X_train = torch.from_numpy(X_train)
y_train = torch.from_numpy(y_train)
X_test = torch.from_numpy(X_test)
y_test = torch.from_numpy(y_test)

def plot_rnn_predictions(model, X, y=None, window_size=3, **plot_kwargs):
xs = []
preds = []

if y is not None:
ys = []

for i in range(1, X_test.size() + 1):
end_idx = i
start_idx = max(end_idx - window_size, 0)
input_seq = Variable(X_test[start_idx: end_idx])
pred = model.forward(input_seq)
xs.append(X_test[end_idx - 1])
preds.append(pred.data.squeeze())

if y is not None:
ys.append(y[end_idx - 1])

plt.scatter(xs, preds, **plot_kwargs)

if y is not None:
plt.scatter(xs, ys, label="true", color="g")

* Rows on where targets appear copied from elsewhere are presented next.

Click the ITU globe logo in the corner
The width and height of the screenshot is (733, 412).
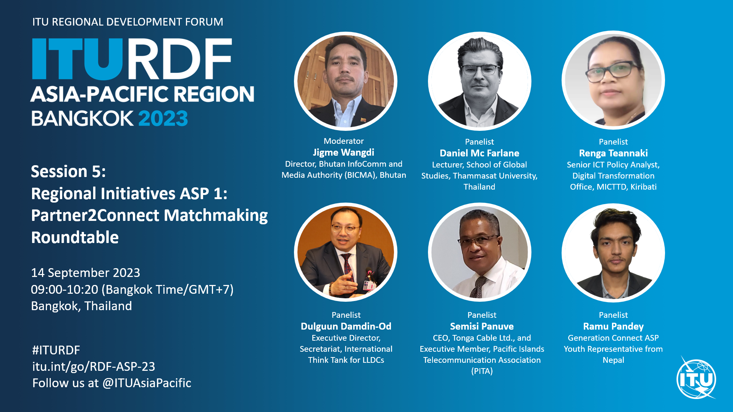696,378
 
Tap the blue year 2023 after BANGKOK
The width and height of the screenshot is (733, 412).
163,119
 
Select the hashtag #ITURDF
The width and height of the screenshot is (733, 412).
56,350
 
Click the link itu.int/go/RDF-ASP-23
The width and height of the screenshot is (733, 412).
94,367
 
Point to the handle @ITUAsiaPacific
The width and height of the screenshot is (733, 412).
147,383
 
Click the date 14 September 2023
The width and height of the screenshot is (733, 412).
86,273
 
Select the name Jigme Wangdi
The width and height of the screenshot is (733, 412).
344,153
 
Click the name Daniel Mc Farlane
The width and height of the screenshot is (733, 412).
480,153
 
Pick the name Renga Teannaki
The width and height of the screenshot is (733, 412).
613,153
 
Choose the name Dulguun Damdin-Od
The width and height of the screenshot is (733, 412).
346,327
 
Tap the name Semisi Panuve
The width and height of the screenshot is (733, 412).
482,327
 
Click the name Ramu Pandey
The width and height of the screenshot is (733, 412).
613,327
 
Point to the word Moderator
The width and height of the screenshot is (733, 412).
344,141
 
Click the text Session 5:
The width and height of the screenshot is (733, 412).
68,172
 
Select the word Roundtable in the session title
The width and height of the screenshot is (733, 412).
75,238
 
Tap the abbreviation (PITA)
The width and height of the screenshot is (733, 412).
482,371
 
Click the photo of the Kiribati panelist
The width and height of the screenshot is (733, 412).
613,80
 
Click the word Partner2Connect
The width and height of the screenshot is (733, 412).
95,216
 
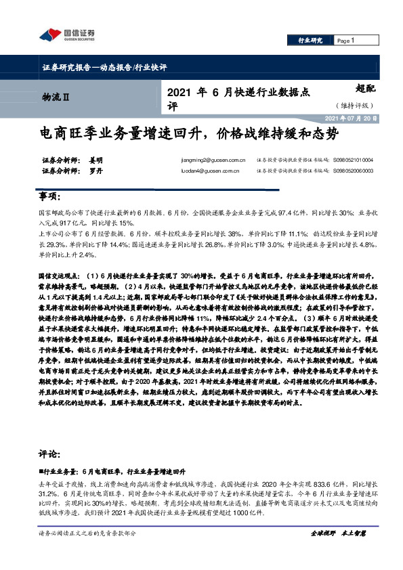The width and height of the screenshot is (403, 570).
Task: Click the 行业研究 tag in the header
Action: (310, 41)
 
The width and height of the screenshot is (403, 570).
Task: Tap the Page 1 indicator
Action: (345, 41)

plot_rnn_predictions(model, X_test, window_size=window_size,
label="pre-train", color="r")

losses = []
bar = Bar("Epoch", max=epochs_n)
for epoch in range(epochs_n):
# progress
bar.next()

# on second thought: we would probably get better performance,
# or rather faster convergence, if we trained on entire dataset
# and predict some output after each step. This would allows us
# to fit the hidden layer h on EACH STEP, rather than after
# each window_size sequence-step.
# ACTUALLY this might pose an issue when using PyTorch, as the
# autograd would backpropagate aaaaall the way back.
# Thus, we ought to do exactly what we do now, but of course
# run through all of the time-steps.
end_idx = np.random.randint(1, X_train.size() + 1)
start_idx = max(end_idx - window_size, 0)
inputs = Variable(X_train[start_idx: end_idx])
output = y_train[end_idx - 1]

# Forward
pred = model.forward(inputs)

# Backward
loss = (pred - output).pow(2)
losses.append(loss.data.squeeze())
loss.backward(retain_variables=True)

# Update

plot_rnn_predictions(model, X_test, y=y_test, window_size=window_size,
label="predictions", color="b")
plt.suptitle("Recurrent Neural Network")
plt.title("Linear regression with window size of %d" % window_size)
plt.legend()
plt.show()

# setting the title for some reason messed up the previous plot
# and I'm not bothered to fix this right now :)
# Hence => don't add title!
plt.scatter(range(len(losses)), losses)
plt.title("Losses over %d epochs" % epochs_n)
plt.xlabel("epoch")
plt.ylabel("loss")
plt.show()

# progress.bar does not add a newline to the end, so we fix
print()


## Appendix A: Definitions

Affine operation
operation on the affine space, which is a generalization of the Euclidean space that are independent of the concepts of distance and measure of angles, keeping only the properties related to parallelism and ratio of lengths for parallel line segments. Note: Euclidean space is an affine space.